Originally posted by Yuki Cho:
hi there,
can you please explain to me why the following code doesn't compile? i thought class B is able to access class A since B extends A even though they are in different package.
--------
//in file A.java
package p1;
public class A
{
protected int i =10;
public int getI() {return i;}
}
//in file B.java
package p2;
import p1.*;
public class B extends p1.A
{
public void process(A a)
{
a.i = a.i*2;
}
public static void main(String args[])
{
A a = new B();
B b = new B();
b.process(a);
System.out.println(a.getI());
}
}
thanks,
yuki
Hello Yuki,
The above code violates the following JLS rule:
6.6.2.1 Access to a protected Member
Let C be the class in which a protected member m is declared. Access is permitted only within the body of a subclass S of C. In addition, if Id denotes an instance field or instance method, then:
If the access is by a qualified name Q.Id, where Q is an ExpressionName, then the access is permitted if and only if the type of the expression Q is S or a subclass of S.
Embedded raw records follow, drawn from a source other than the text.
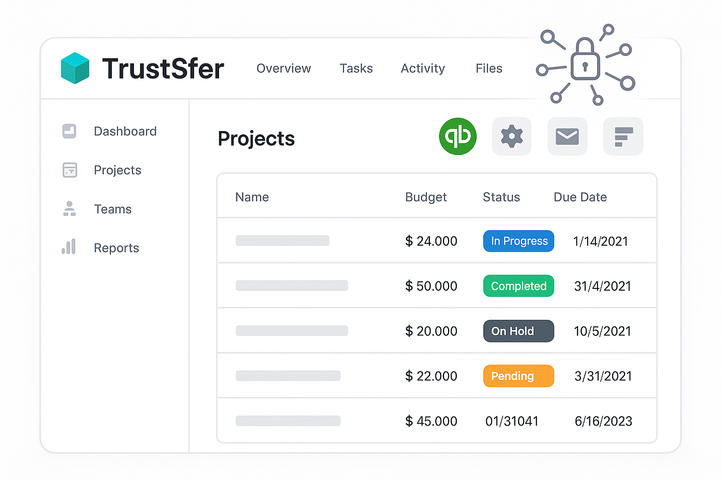Screen dimensions: 722x481
Task: Open the Activity tab
Action: click(x=423, y=69)
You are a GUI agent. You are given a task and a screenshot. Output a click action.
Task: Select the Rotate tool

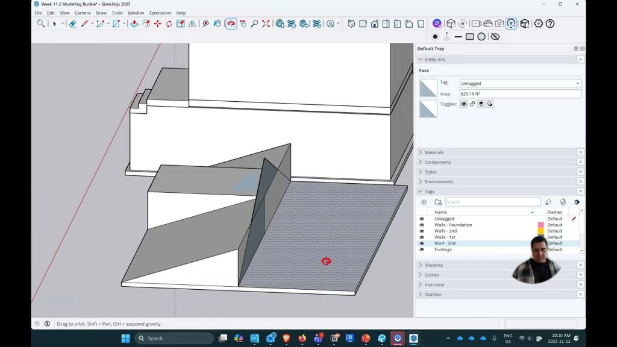[x=169, y=23]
Now let's read the rule from your code point of view
Let
A be the class in which a protected member
i is declared. Access is permitted only within the body of a subclass
B of
A. In addition, if
i denotes an instance field or instance method, then:
If the access is by a qualified name
a.i, where
a is an
ExpressionName, then the access is permitted if and only if the type of the expression
a is
B or a subclass of
B.
What it means is that you can use
i as long as it is not qualified by another name (i.e by itself - that means in your code, you can change a.i to i and the compiler will be happy... But that i will be the inheritted i not the i in class A). If you want to qualify
i with another name,
that name has to be of the subclass and those subclasses extended below.
Hope that helps,
- Lam -
[This message has been edited by Lam Thai (edited May 13, 2001).]